To make meaning in any world is difficult, because human beings, like other animals, are creatures of nature and history. We can never be what we can imagine, but to be slaves in a foreign land without the cultural and religious support of a loving family and a caring community limits human possibilities profoundly. Because Africans were prevented from freely practicing their native religion, they merged their knowledge of their cultural past with the white man's Christian religion. From these two sources, Africans created for themselves a world of meaning that enabled them to survive 246 years of slavery and 100 years of segregation--augmented by a reign of white terror that lynched more than 5,000 black people.
The black religious themes of justice, hope, and love are the product of black people's search for meaning in a white society that did not acknowledge their humanity. The most prominent theme in this trinity of divine virtues is the justice of God. Faith in God's righteousness is the starting point of black religion. African Americans have always believed in the living presence of the God who establishes the right by punishing the wicked and liberating their victims from oppression. Everyone will be rewarded and punished according to their deeds, and no one--absolutely no one--can escape the judgment of God, who alone is the sovereign of the universe. Evildoers may get by for a time, and good people may suffer unjustly under oppression, but "sooner or later, ... we reap as we sow."
The "sooner" referred to contemporary historically observable events: punishment of the oppressors and liberation of the oppressed. The "later" referred to the divine establishment of justice in the "next world" where God "gwineter rain down fire" on the wicked and where the liberated righteous will "walk in Jerusalem just like John." In the religion of African slaves, God's justice was identical with the punishment of the oppressors, and divine liberation was synonymous with the deliverance of the oppressed from the bondage of slavery--if not now, then in the "not yet." Because whites continued to prosper materially as they increased their victimization of African Americans, black religion spoke more often of the later than the sooner, more about justice in the next world than in this one.
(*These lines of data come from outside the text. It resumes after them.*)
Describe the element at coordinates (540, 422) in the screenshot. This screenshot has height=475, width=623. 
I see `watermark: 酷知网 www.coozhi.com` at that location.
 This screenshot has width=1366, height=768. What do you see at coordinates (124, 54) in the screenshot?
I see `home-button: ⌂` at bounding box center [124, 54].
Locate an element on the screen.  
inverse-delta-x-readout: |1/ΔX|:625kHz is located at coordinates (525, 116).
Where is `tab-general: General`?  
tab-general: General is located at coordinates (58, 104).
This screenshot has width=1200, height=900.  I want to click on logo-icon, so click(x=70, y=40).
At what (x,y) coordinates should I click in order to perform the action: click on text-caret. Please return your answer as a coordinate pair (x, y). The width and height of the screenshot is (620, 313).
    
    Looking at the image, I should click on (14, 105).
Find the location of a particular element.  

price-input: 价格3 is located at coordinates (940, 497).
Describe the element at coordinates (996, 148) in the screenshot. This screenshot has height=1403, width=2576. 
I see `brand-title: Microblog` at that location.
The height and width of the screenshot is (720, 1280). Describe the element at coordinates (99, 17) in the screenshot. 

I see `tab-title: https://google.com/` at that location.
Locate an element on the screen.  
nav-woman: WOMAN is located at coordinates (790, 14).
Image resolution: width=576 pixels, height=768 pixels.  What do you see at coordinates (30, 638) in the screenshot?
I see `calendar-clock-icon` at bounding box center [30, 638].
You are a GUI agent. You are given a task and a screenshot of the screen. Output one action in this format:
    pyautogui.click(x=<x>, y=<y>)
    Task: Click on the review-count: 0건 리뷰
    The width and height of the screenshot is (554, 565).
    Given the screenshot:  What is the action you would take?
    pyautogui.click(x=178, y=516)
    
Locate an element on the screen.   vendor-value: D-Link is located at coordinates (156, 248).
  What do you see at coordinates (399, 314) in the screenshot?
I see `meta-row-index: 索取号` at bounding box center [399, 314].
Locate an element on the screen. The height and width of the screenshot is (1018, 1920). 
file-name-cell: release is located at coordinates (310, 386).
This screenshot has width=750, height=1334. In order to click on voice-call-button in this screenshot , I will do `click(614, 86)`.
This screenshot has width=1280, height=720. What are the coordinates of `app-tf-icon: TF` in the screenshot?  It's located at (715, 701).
The theme of justice is closely related to the idea of hope. The God who establishes the right and puts down the wrong is the sole basis of the hope that the suffering of the victims will be eliminated. Although African slaves used the term heaven to describe their experience of hope, its primary meaning for them must not be reduced to the pie-in-the-sky, otherworldly affirmation that often characterized white evangelical Protestantism. The idea of heaven was the means by which slaves affirmed their humanity in a world that did not recognize them as human beings. It was their way of saying that they were made for freedom and not slavery.
Oh Freedom! Oh Freedom!
Oh Freedom, I love thee!
And before I'll be a slave,
I'll be buried in my grave,
And go home to my Lord and be free.
Black slaves' hope was based on their faith in God's promise to protect the needy and to defend the poor. Just as God delivered the Hebrew children from Egyptian bondage and raised Jesus from the dead, so God will also deliver African slaves from American slavery and will "soon" bestow upon them the gift of eternal life. That was why they sang:
Soon-a-will be done with the trouble
of this world;
Going home to live with God.
Black slaves' faith in the coming justice of God was the chief reason they could hold themselves together in servitude and sometimes fight back, even though the odds were against them.
The ideas of justice and hope should be seen in relation to the important theme of love. Theologically God's love is prior to the other themes. But in order to separate love in the context of black religion from a similar theme in white religion, it is important to emphasize that love in black religion is usually linked with God's justice and hope. God's love is made known through divine righteousness, liberating the poor for a new future.